• **Task instructions**: Please change "Where should I click to" to "Which element should I click to" throughout the records below, leaving every other part of them unchanged.

• **Entries on finding words and elements**:
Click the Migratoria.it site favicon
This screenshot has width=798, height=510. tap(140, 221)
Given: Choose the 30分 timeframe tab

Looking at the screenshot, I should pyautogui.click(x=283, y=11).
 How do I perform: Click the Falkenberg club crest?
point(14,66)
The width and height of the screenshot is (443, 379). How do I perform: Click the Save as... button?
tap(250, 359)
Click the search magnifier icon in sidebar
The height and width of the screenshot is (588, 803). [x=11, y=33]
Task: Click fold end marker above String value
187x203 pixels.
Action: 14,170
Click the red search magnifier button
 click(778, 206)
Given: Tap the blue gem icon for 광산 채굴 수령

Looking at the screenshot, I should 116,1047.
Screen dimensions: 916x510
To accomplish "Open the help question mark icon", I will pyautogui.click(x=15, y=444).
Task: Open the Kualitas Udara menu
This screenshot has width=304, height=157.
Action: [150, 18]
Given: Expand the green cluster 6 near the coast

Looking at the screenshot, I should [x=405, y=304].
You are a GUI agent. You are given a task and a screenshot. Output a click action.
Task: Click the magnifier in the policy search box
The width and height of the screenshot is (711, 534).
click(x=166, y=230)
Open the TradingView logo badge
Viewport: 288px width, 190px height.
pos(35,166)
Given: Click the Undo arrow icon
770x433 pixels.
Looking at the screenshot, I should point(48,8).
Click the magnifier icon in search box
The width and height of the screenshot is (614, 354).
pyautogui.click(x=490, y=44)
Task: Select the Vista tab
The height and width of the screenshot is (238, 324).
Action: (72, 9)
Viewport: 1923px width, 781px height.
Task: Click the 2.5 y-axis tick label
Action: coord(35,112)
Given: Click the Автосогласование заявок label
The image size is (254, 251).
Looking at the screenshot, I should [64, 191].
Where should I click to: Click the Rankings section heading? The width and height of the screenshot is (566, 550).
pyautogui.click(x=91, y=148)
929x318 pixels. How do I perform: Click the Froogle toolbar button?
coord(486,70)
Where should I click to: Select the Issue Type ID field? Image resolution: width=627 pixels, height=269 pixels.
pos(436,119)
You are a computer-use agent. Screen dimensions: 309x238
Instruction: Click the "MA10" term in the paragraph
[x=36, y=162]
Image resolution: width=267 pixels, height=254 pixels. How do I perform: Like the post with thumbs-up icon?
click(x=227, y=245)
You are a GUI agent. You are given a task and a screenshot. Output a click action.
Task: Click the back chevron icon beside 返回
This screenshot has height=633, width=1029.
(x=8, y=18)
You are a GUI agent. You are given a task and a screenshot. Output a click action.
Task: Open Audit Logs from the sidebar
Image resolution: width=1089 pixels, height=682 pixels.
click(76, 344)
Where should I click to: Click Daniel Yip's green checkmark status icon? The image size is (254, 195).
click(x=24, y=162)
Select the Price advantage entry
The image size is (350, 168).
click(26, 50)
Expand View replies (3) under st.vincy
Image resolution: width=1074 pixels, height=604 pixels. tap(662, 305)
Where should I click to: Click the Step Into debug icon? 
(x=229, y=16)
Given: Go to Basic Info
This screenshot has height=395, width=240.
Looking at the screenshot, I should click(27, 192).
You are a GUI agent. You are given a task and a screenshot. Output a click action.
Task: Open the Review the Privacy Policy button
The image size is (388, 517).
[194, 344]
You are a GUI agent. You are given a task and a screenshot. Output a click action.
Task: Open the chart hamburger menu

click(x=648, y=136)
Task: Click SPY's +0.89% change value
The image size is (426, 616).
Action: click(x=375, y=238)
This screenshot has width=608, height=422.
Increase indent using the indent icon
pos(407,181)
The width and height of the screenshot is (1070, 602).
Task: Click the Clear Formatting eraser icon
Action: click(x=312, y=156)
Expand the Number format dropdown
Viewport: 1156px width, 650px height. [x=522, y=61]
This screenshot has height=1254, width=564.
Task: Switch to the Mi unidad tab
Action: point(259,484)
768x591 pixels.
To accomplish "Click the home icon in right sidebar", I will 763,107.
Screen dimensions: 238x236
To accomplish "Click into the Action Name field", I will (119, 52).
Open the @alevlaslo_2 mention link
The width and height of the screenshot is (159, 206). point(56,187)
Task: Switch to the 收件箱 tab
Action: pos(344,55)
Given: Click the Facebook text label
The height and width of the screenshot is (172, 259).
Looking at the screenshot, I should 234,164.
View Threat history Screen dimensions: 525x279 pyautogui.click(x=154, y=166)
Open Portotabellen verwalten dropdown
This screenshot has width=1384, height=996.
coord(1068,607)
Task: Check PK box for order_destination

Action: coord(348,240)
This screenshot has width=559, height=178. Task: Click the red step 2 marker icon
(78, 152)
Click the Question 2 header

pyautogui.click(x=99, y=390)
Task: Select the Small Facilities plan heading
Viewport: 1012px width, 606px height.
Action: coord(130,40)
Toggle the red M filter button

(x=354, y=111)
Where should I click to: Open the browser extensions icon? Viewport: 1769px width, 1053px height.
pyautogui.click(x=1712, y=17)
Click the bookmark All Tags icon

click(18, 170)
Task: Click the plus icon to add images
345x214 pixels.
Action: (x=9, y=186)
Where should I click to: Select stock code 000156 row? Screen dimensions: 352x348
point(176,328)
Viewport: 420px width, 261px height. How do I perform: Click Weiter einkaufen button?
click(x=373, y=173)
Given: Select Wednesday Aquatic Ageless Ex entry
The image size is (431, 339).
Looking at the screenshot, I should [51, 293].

• **Exercise response**:
Click the Migratoria.it site favicon
This screenshot has width=798, height=510. tap(140, 221)
Given: Choose the 30分 timeframe tab

Looking at the screenshot, I should pyautogui.click(x=283, y=11).
 How do I perform: Click the Falkenberg club crest?
point(14,66)
The width and height of the screenshot is (443, 379). How do I perform: Click the Save as... button?
tap(250, 359)
Click the search magnifier icon in sidebar
The height and width of the screenshot is (588, 803). [x=11, y=33]
Task: Click fold end marker above String value
187x203 pixels.
Action: 14,170
Click the red search magnifier button
 click(778, 206)
Given: Tap the blue gem icon for 광산 채굴 수령

Looking at the screenshot, I should 116,1047.
Screen dimensions: 916x510
To accomplish "Open the help question mark icon", I will pyautogui.click(x=15, y=444).
Task: Open the Kualitas Udara menu
This screenshot has width=304, height=157.
Action: [150, 18]
Given: Expand the green cluster 6 near the coast

Looking at the screenshot, I should [x=405, y=304].
You are a GUI agent. You are given a task and a screenshot. Output a click action.
Task: Click the magnifier in the policy search box
The width and height of the screenshot is (711, 534).
click(x=166, y=230)
Open the TradingView logo badge
Viewport: 288px width, 190px height.
pos(35,166)
Given: Click the Undo arrow icon
770x433 pixels.
Looking at the screenshot, I should point(48,8).
Click the magnifier icon in search box
The width and height of the screenshot is (614, 354).
pyautogui.click(x=490, y=44)
Task: Select the Vista tab
The height and width of the screenshot is (238, 324).
Action: (72, 9)
Viewport: 1923px width, 781px height.
Task: Click the 2.5 y-axis tick label
Action: coord(35,112)
Given: Click the Автосогласование заявок label
The image size is (254, 251).
Looking at the screenshot, I should [64, 191].
Which element should I click to: Click the Rankings section heading? The width and height of the screenshot is (566, 550).
pyautogui.click(x=91, y=148)
929x318 pixels. How do I perform: Click the Froogle toolbar button?
coord(486,70)
Which element should I click to: Select the Issue Type ID field? Image resolution: width=627 pixels, height=269 pixels.
pos(436,119)
You are a computer-use agent. Screen dimensions: 309x238
Instruction: Click the "MA10" term in the paragraph
[x=36, y=162]
Image resolution: width=267 pixels, height=254 pixels. How do I perform: Like the post with thumbs-up icon?
click(x=227, y=245)
You are a GUI agent. You are given a task and a screenshot. Output a click action.
Task: Click the back chevron icon beside 返回
This screenshot has height=633, width=1029.
(x=8, y=18)
You are a GUI agent. You are given a task and a screenshot. Output a click action.
Task: Open Audit Logs from the sidebar
Image resolution: width=1089 pixels, height=682 pixels.
click(76, 344)
Which element should I click to: Click Daniel Yip's green checkmark status icon? The image size is (254, 195).
click(x=24, y=162)
Select the Price advantage entry
The image size is (350, 168).
click(26, 50)
Expand View replies (3) under st.vincy
Image resolution: width=1074 pixels, height=604 pixels. tap(662, 305)
Which element should I click to: Click the Step Into debug icon? 
(x=229, y=16)
Given: Go to Basic Info
This screenshot has height=395, width=240.
Looking at the screenshot, I should click(27, 192).
You are a GUI agent. You are given a task and a screenshot. Output a click action.
Task: Open the Review the Privacy Policy button
The image size is (388, 517).
[194, 344]
You are a GUI agent. You are given a task and a screenshot. Output a click action.
Task: Open the chart hamburger menu

click(x=648, y=136)
Task: Click SPY's +0.89% change value
The image size is (426, 616).
Action: click(x=375, y=238)
This screenshot has width=608, height=422.
Increase indent using the indent icon
pos(407,181)
The width and height of the screenshot is (1070, 602).
Task: Click the Clear Formatting eraser icon
Action: click(x=312, y=156)
Expand the Number format dropdown
Viewport: 1156px width, 650px height. [x=522, y=61]
This screenshot has height=1254, width=564.
Task: Switch to the Mi unidad tab
Action: point(259,484)
768x591 pixels.
To accomplish "Click the home icon in right sidebar", I will 763,107.
Screen dimensions: 238x236
To accomplish "Click into the Action Name field", I will (119, 52).
Open the @alevlaslo_2 mention link
The width and height of the screenshot is (159, 206). point(56,187)
Task: Switch to the 收件箱 tab
Action: pos(344,55)
Given: Click the Facebook text label
The height and width of the screenshot is (172, 259).
Looking at the screenshot, I should 234,164.
View Threat history Screen dimensions: 525x279 pyautogui.click(x=154, y=166)
Open Portotabellen verwalten dropdown
This screenshot has width=1384, height=996.
coord(1068,607)
Task: Check PK box for order_destination

Action: coord(348,240)
This screenshot has width=559, height=178. Task: Click the red step 2 marker icon
(78, 152)
Click the Question 2 header

pyautogui.click(x=99, y=390)
Task: Select the Small Facilities plan heading
Viewport: 1012px width, 606px height.
Action: coord(130,40)
Toggle the red M filter button

(x=354, y=111)
Which element should I click to: Open the browser extensions icon? Viewport: 1769px width, 1053px height.
pyautogui.click(x=1712, y=17)
Click the bookmark All Tags icon

click(18, 170)
Task: Click the plus icon to add images
345x214 pixels.
Action: (x=9, y=186)
Which element should I click to: Select stock code 000156 row? Screen dimensions: 352x348
point(176,328)
Viewport: 420px width, 261px height. How do I perform: Click Weiter einkaufen button?
click(x=373, y=173)
Given: Select Wednesday Aquatic Ageless Ex entry
The image size is (431, 339).
Looking at the screenshot, I should [51, 293].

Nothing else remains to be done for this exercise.